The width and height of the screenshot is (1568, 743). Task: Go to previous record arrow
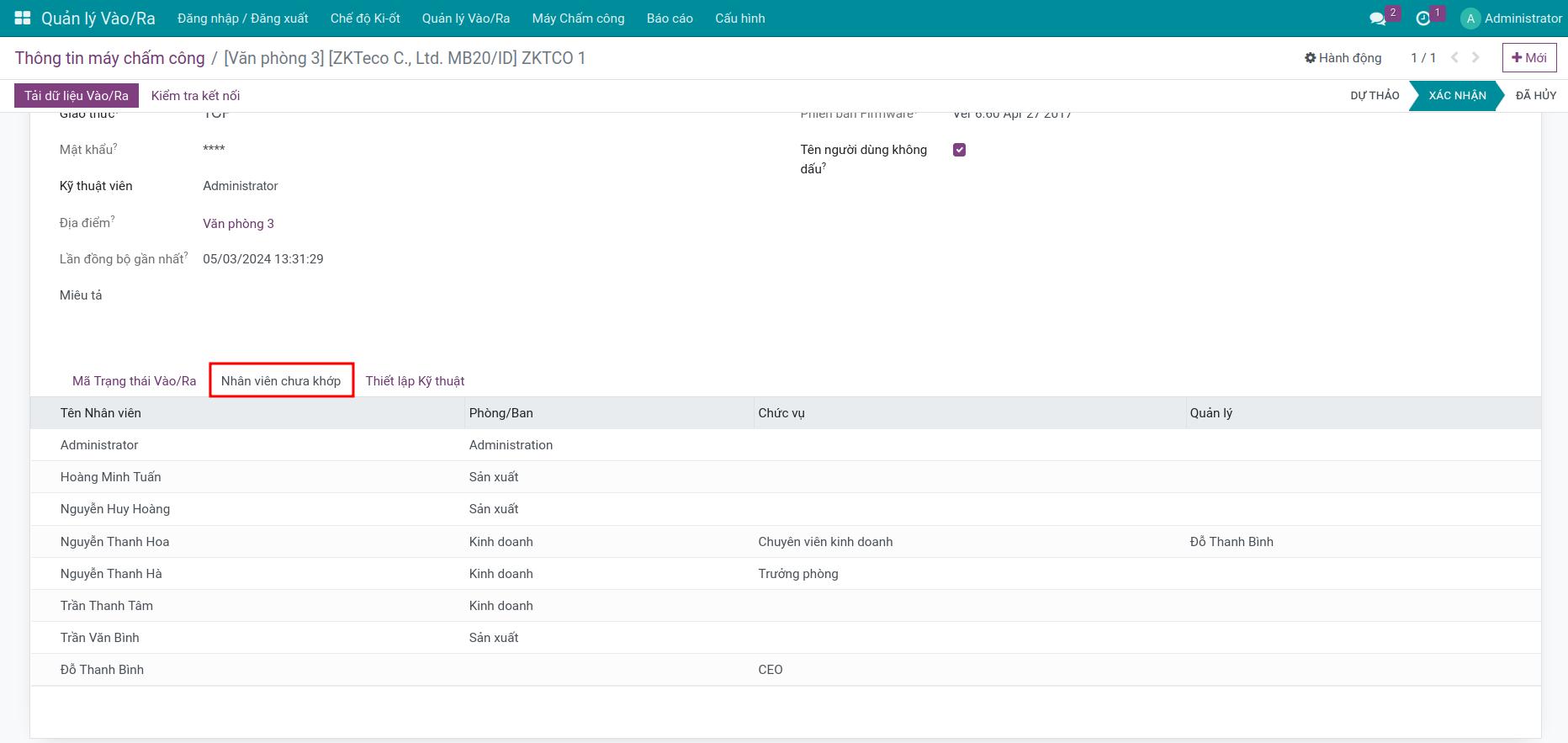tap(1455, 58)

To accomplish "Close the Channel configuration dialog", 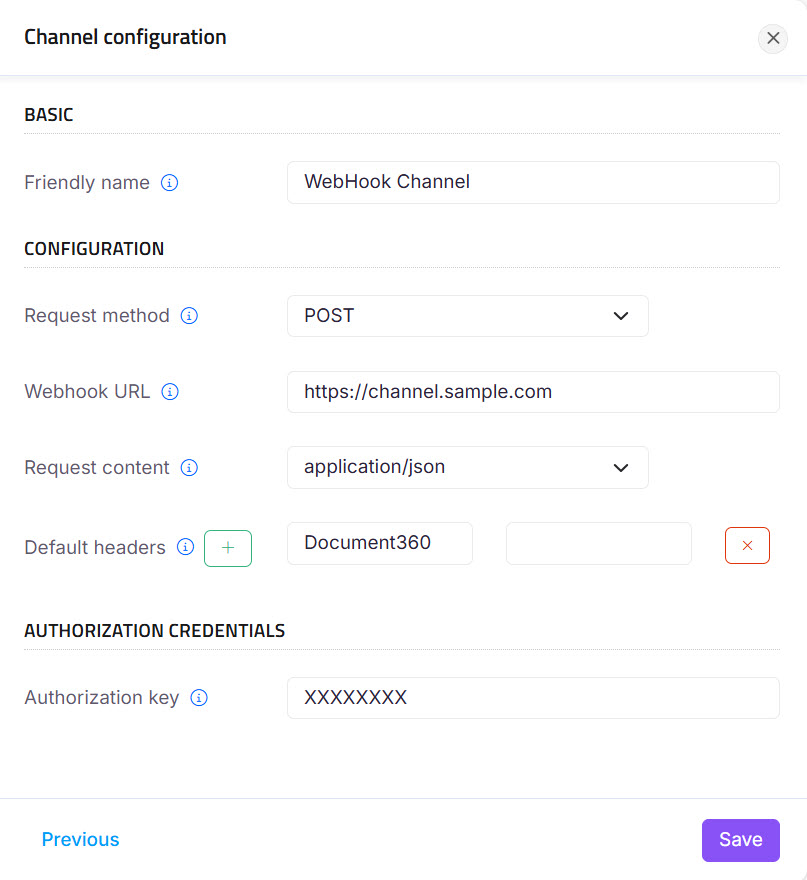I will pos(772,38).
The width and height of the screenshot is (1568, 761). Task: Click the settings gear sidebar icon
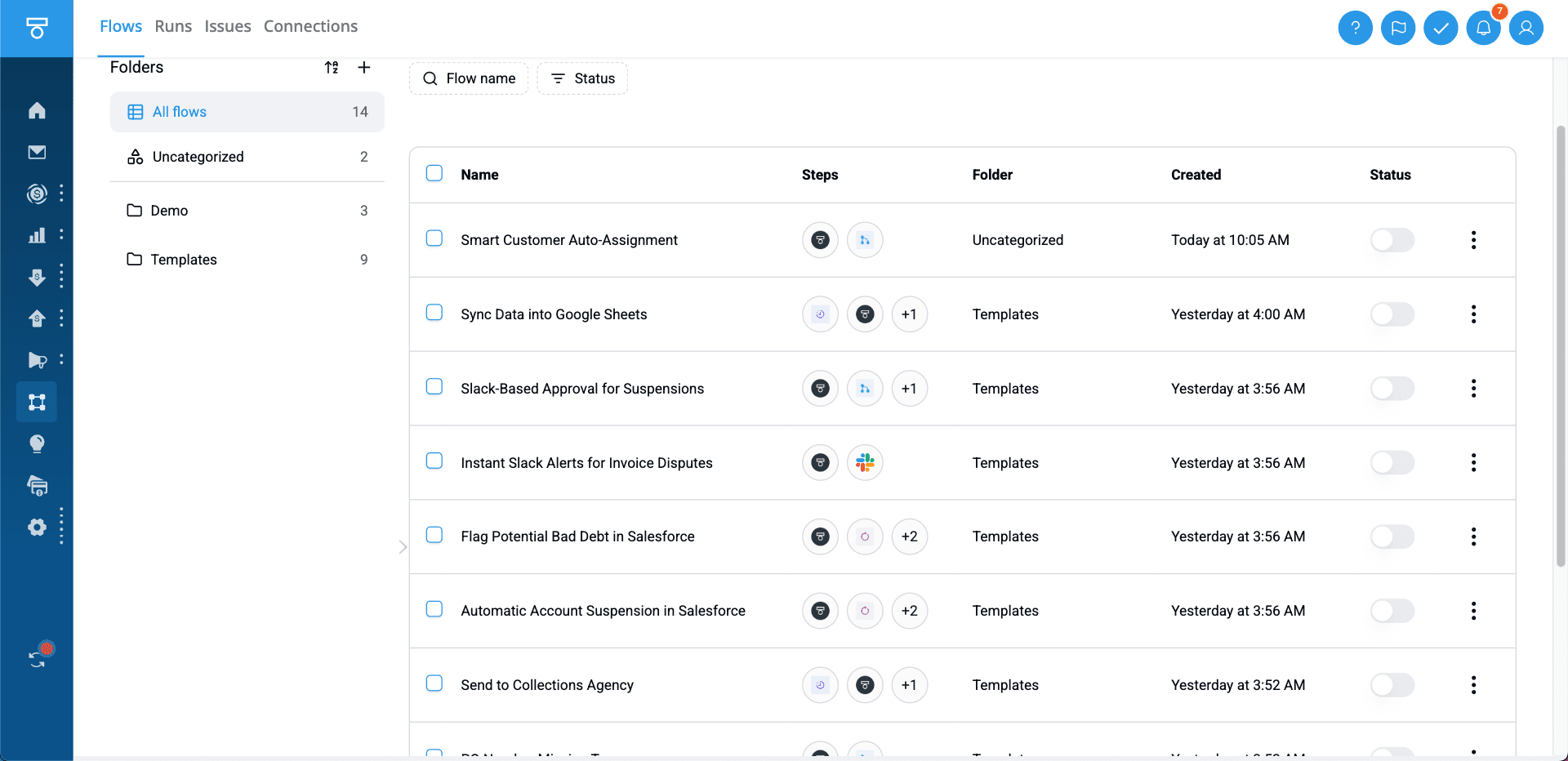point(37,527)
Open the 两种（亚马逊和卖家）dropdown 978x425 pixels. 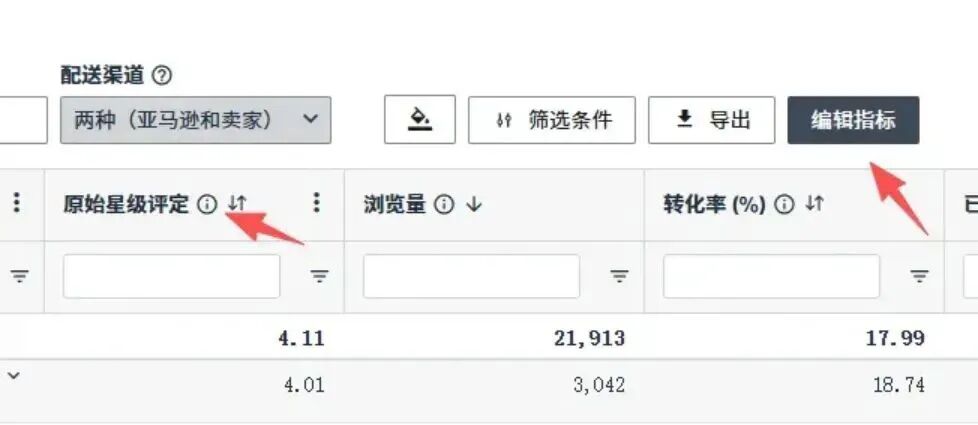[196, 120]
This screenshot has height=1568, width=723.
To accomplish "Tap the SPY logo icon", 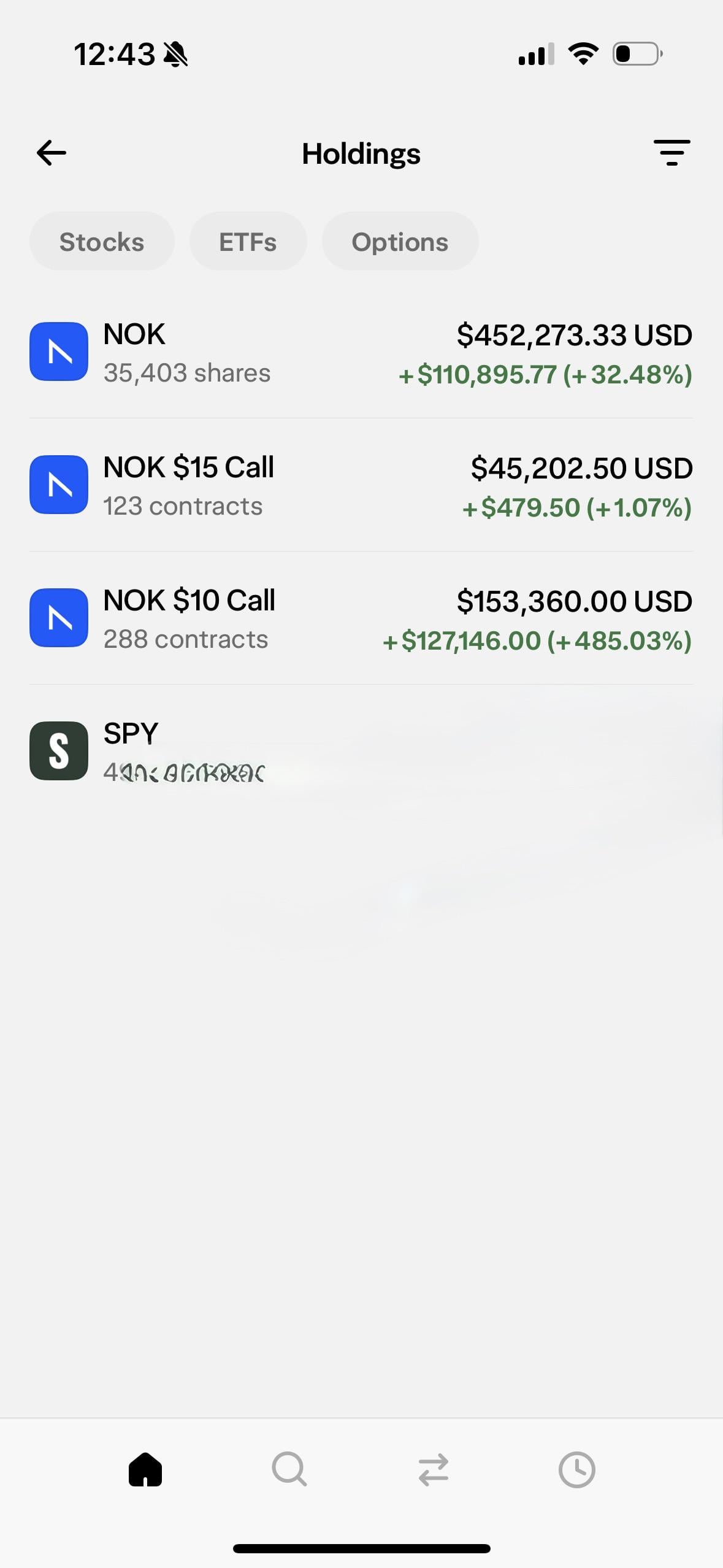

-- -- --

### Work task
Here the lines from the one containing "This screenshot has height=1568, width=723." through the end of the material are to be copied exactly, with the pictures omitted.

### Solution
This screenshot has height=1568, width=723.
To accomplish "Tap the SPY logo icon", 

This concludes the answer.